As the name implies, this ministry has as its goal to make members of St. Ignatius aware of the seriousness of the death penalty in our times and the Church's teaching on this issue. Three facts bring this issue's importance into focus. Harris County and Texas in general are widely viewed as leaders in implementation of capital punishment; elected officials, including prosecutors, are avid supporters. Pope John Paul II's 1995 Encyclical, "Evangelium Vitae" (Gospel of Life) addresses sanctity of life through issues of capital punishment, abortion, euthanasia, physically assisted suicide, etc. The death penalty should be abolished "except in cases of absolute necessity" (such cases are rare or non-existent). This movement has recently gained new impetus through the work of Sister Helen Prejean and the film Dead Man Walking. We are aware that this is an emotionally charged issue. The concerns of victims' families and a frightened society cannot be overlooked. But we feel parishioners (and everyone) should be come of two important facets of the death penalty question: the moral aspect and the legal and political factors.
Moral and Ethical Considerations.
We are taught from childhood that respect for all human life is central to our ethical principles. And the Church teaches the "seamless garment" concept: life is sacred from beginning to end. This implies that warfare, capital punishment, abortion, and euthanasia are all an abuse of the life that has been given to us.. From a Judeo-Christian point of view, we embrace Goad as the Lord and Giver of life, and must acknowledge the unique worth and dignity of every human being. Just as Jesus forgave sinners and emphasized redemptive love, so compassion and non-violence must be preferred Catholic alternatives to the use of power and vengeance.

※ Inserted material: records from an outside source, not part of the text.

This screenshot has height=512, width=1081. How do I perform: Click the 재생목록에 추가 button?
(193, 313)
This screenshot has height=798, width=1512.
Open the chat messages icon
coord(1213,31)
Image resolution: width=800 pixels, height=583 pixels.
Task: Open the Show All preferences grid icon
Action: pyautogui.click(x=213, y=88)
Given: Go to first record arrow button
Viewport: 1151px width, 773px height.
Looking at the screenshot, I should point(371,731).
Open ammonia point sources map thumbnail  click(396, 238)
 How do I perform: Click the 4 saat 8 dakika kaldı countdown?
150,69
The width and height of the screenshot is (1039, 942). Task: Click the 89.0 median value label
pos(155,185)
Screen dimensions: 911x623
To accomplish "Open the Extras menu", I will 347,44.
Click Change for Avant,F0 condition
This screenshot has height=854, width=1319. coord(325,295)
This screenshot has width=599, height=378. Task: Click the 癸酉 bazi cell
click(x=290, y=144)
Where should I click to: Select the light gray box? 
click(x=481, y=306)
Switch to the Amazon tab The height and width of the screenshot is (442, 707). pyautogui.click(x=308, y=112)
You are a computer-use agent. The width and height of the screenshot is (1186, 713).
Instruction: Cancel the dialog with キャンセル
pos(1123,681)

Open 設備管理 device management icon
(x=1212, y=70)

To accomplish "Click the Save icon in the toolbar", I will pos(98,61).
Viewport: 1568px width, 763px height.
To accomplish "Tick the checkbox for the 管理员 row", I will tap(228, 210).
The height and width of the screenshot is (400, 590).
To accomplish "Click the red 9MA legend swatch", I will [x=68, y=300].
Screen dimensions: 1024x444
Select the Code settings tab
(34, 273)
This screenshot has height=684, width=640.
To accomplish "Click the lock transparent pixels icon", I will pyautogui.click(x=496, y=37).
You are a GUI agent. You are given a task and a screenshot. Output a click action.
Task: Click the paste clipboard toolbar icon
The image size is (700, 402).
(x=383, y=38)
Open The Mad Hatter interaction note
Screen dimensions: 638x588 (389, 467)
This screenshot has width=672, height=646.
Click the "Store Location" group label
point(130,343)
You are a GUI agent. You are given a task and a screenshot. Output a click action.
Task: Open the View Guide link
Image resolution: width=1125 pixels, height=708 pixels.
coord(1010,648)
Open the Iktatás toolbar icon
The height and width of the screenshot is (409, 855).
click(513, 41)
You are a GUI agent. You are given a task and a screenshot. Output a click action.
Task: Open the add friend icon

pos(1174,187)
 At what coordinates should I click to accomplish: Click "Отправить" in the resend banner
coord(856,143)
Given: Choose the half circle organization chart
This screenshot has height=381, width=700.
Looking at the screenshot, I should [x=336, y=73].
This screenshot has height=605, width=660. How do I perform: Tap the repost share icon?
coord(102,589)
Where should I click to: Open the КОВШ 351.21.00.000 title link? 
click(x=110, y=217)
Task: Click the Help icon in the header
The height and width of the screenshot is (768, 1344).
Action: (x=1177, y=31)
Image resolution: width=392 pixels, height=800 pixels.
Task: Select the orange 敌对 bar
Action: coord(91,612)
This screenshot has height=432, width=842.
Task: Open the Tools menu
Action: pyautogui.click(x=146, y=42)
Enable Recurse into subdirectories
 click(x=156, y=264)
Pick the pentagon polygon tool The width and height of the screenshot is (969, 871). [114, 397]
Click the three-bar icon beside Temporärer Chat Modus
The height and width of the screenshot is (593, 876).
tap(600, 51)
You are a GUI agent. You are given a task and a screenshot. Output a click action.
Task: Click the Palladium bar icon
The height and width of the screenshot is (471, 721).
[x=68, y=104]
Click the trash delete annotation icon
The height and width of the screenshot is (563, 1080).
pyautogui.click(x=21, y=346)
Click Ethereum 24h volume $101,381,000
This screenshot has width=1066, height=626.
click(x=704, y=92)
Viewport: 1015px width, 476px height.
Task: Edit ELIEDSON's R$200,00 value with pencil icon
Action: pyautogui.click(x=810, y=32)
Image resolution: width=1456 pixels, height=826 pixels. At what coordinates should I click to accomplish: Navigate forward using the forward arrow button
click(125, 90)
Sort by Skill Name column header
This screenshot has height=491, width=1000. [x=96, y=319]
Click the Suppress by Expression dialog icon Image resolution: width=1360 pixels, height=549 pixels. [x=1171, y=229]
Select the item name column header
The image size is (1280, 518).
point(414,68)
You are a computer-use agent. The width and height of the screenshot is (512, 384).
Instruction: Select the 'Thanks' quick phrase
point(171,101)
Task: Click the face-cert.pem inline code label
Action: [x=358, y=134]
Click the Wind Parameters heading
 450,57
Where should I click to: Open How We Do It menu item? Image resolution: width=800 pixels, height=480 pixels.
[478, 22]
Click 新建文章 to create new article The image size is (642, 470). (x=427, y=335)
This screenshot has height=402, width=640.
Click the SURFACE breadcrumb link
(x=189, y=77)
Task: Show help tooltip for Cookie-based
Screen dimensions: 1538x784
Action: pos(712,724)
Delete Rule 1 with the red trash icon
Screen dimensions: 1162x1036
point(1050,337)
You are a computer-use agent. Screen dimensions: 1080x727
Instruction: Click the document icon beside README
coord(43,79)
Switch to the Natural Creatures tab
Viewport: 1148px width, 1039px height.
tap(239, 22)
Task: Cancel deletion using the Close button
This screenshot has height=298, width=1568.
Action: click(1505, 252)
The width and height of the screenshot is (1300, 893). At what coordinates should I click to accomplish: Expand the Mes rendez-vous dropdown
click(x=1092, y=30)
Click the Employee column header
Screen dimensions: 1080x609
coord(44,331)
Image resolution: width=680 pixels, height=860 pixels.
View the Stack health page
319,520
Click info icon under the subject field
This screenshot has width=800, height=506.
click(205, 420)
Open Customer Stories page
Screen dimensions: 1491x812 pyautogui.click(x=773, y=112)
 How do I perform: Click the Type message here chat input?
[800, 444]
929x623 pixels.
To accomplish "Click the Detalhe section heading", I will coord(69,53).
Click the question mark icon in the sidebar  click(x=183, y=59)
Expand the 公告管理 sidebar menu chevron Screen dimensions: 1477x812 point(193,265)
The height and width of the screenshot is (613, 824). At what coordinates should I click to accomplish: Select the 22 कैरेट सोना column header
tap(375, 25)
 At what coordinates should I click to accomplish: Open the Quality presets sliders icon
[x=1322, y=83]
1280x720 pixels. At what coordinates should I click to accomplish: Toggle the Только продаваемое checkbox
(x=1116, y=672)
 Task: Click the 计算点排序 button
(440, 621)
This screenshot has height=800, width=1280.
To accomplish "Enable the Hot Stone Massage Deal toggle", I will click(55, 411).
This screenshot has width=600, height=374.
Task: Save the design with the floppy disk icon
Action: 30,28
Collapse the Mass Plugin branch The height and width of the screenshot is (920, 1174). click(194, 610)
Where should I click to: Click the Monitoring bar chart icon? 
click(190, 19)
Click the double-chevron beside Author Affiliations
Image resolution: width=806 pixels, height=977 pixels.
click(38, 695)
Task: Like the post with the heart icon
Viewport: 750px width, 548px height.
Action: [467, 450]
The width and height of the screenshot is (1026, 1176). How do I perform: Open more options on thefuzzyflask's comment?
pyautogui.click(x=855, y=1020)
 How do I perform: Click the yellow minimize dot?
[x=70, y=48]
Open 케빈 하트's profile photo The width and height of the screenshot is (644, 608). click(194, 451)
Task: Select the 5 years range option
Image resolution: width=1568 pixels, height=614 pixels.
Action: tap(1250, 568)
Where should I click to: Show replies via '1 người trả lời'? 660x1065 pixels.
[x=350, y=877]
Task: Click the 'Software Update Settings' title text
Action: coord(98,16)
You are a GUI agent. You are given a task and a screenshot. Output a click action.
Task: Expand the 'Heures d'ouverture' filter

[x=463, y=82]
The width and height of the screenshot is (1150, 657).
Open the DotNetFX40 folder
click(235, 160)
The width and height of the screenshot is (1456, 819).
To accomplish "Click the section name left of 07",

Legal and Political Considerations.
We must ask if the poor and disadvantaged are unfairly impacted by capital punishment and have adequate legal representation. Some question whether the death penalty is really a deterrent. In fact, the United States is one among extremely few countries in the world. that practices the death penalty. Then there are the extreme costs of the death penalty over incarceration and the risks of executing an innocent person. We must ask whether society can punish offenders through more civil means such as life sentence without parole and monetary restitution to the victims' families.